A major debate was soon underway. Many of these small investors, plus a few public figures, were angry that trading had been halted temporarily on the stock. They argued that large investors and platforms were conspiring against the plucky underdogs.
Indeed, the saga raises some interesting questions about the future of financial markets. What further impact could millions of small investors have if they keep acting together? Is there anything that regulators could do to prevent them, and should they even try? Wall Street’s regulator appeared to be siding with the investors towards the end of the week.
Volatility can mean opportunity
The longer-term ripples of the GameStop drama will be interesting to watch. Most immediately, though, the wave of commotion caused a knock-on effect on markets, including those more widely, with plenty of ups and downs.
The VIX index – aptly nicknamed the ‘fear index’ – measures how much volatility the market expects in US stocks over the next month. It unsurprisingly jumped last week – rising the most in one day since markets dropped back in March last year.
While it can be unsettling to read about ups and downs in the market, savvy investors should remember that it’s important to keep an eye locked firmly on the future. We need to find a way to temper our fears and resist the temptations of short-term gains, certainly in the context of our investment strategies. A split second of doubt could see you crystallise a decision you otherwise would not have made, and that decision might have unintended consequences.
What’s more – volatility can create opportunity. These movements allow fund managers to capitalise on valuable openings, says Tye Bousada, Founding Partner, President and Co-CEO at EdgePoint, a fund manager for St. James’s Place. He adds:
“This isn’t the first time that we’ve been through extreme volatility. The cause of this volatility is obviously different, and six months from now we’re going to have another cause. But when these dislocations happen, if you’re in a position of strength, you can take advantage of them.”

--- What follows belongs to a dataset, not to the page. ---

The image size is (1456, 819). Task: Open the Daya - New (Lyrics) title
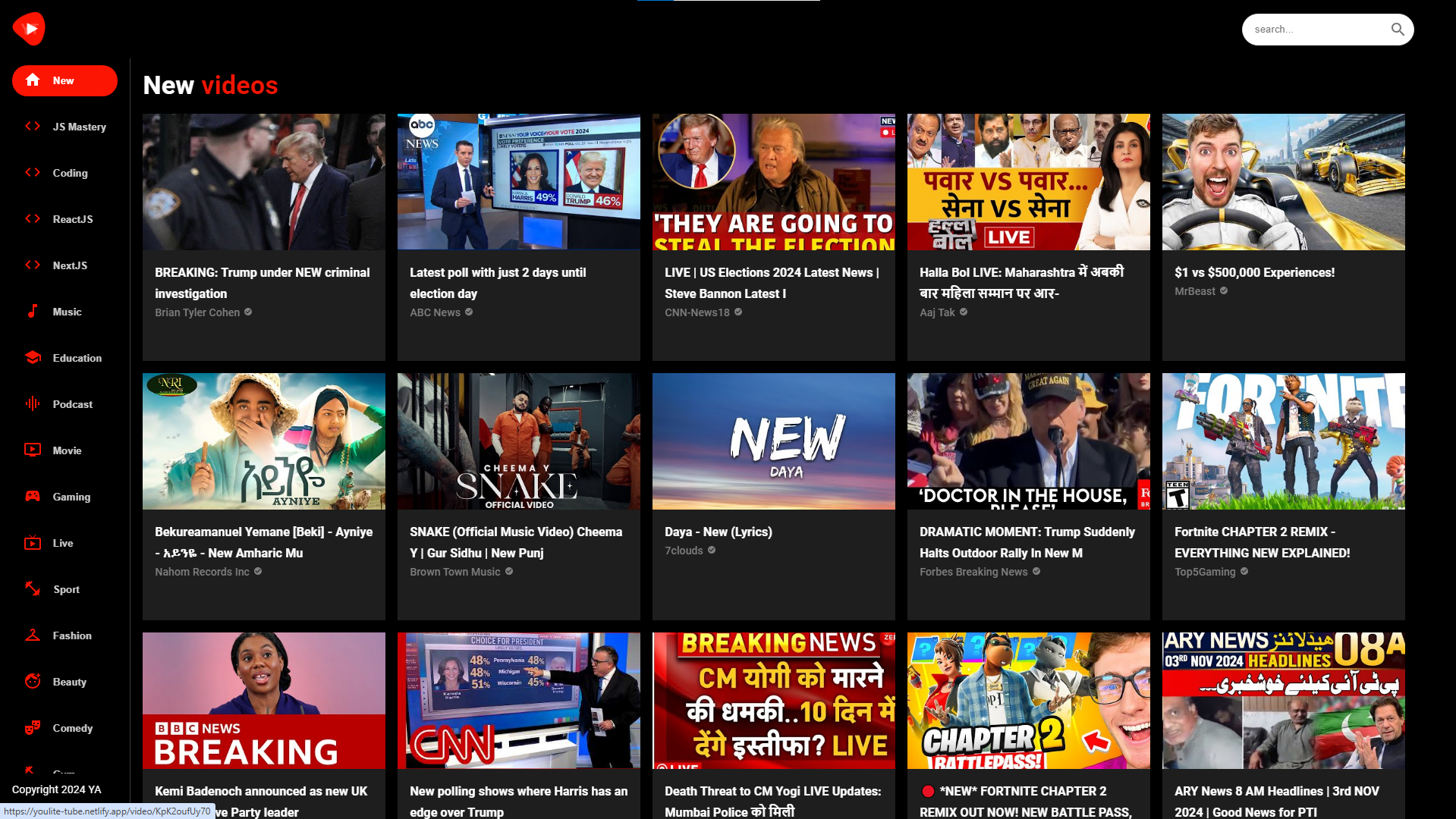(718, 532)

The fight against COVID-19 continues
While GameStop led the show last week, the background music of the markets is still the same. The COVID-19 pandemic, and the world’s recovery from it, is the single biggest factor impacting investments.
And, with so much resting on vaccine rollouts, disputes over supplies may be a feature of the year to come. Last week, a row escalated between the European Commission and UK drug-maker AstraZeneca. The company has cut supplies of its vaccine to Europe due to production delays in some of its European production spots. European officials asked the company to make up the shortfall with doses made in the UK. However, the company says its UK contracts prevent it from doing so. The EU suggested it might prevent vaccines entering Northern Ireland in response, although it later backtracked.
Naturally, many people are beginning to look to the future now that the recovery is in sight. Although last week contained both good and bad news regarding vaccines, most market participants are expecting the world to continue recovering this year. In countries that have endured lockdowns, people will resume spending money and driving the economic recovery once they are able to, suggested Artemis, manager of the St. James’s Place UK & International Income fund:
“We have yet to meet (remotely of course) anyone who wants to spend more time at home over the coming months. We have yet to meet anyone whose list of what they want to do doesn’t include travel, eating out, visiting a pub and meeting family and friends.
“We have no foresight as to when this pandemic will end, but when it does, we believe consumers will resume their fondness for socialising and travelling. And, of course, given the significant decline in business, the number of players in these industries has reduced; so those remaining will gain more.”